▶ **Data provided**:

-------

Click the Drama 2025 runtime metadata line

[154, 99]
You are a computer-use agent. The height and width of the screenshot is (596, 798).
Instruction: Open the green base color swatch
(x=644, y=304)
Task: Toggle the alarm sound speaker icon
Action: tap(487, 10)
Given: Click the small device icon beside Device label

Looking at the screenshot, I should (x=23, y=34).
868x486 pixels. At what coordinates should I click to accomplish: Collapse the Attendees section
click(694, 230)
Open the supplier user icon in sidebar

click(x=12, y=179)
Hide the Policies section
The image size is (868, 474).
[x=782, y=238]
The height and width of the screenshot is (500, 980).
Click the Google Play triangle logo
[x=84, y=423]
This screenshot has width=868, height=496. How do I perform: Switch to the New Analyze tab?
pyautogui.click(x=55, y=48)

-------

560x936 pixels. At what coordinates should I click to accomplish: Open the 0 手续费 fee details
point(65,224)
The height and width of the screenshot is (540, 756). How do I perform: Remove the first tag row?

-------

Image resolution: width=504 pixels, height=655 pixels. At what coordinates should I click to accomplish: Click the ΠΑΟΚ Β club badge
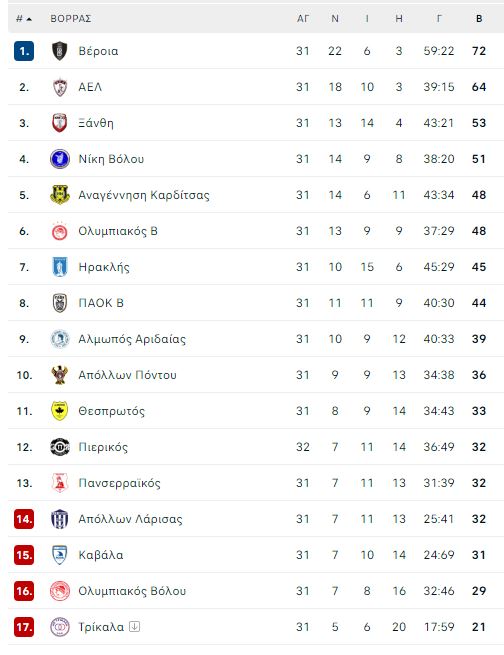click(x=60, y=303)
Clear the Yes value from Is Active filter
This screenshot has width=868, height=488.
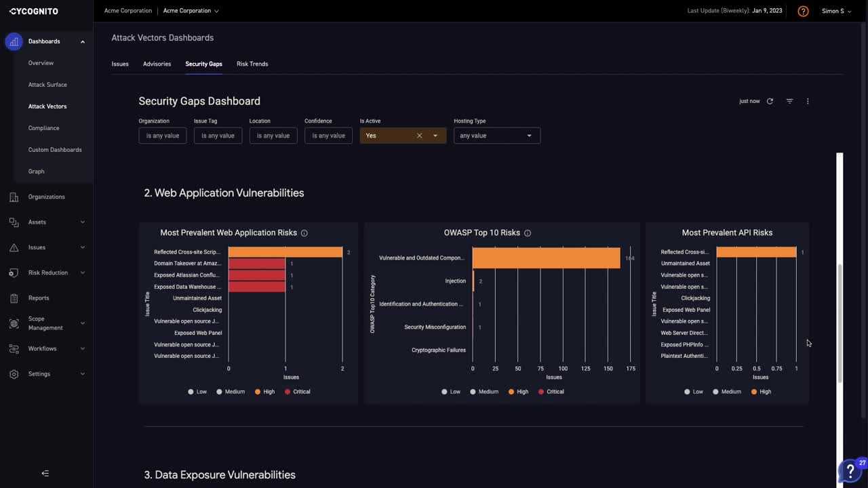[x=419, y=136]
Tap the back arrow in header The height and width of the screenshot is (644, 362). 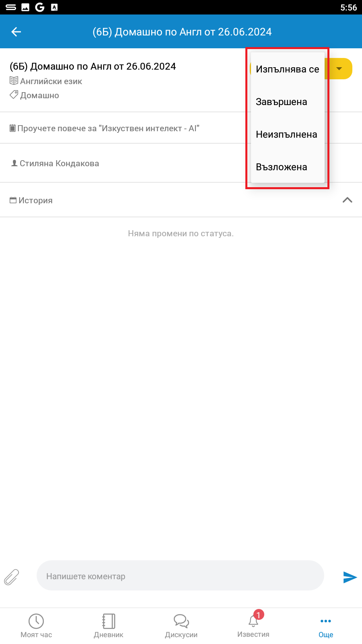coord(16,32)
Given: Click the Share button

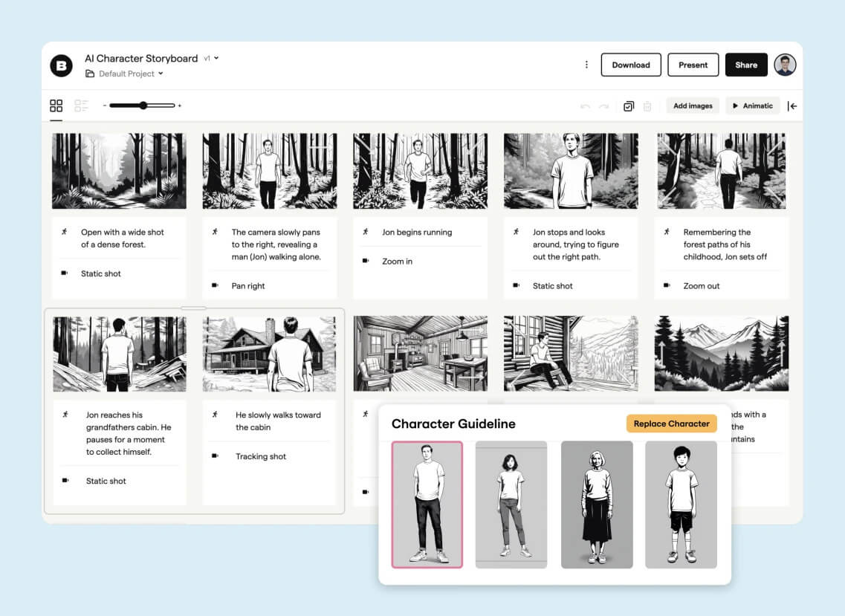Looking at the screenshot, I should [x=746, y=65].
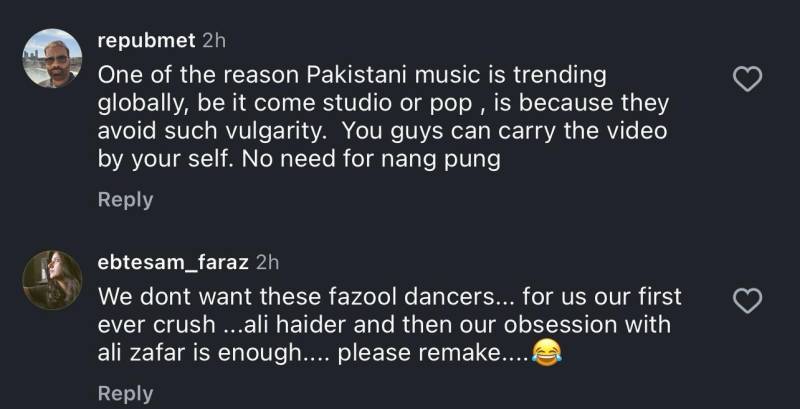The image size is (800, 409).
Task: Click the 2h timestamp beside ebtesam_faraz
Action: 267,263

-------

▶ **Exercise prompt**: From the entries above, restate word for word the lines from the line containing "560x936 pixels. At" to the line containing "The height and width of the screenshot is (540, 756).", both ends included, and nothing more.

▶ **Solution to the exercise**:
560x936 pixels. At what coordinates should I click to accomplish: Open the 0 手续费 fee details
point(65,224)
The height and width of the screenshot is (540, 756). How do I perform: Remove the first tag row?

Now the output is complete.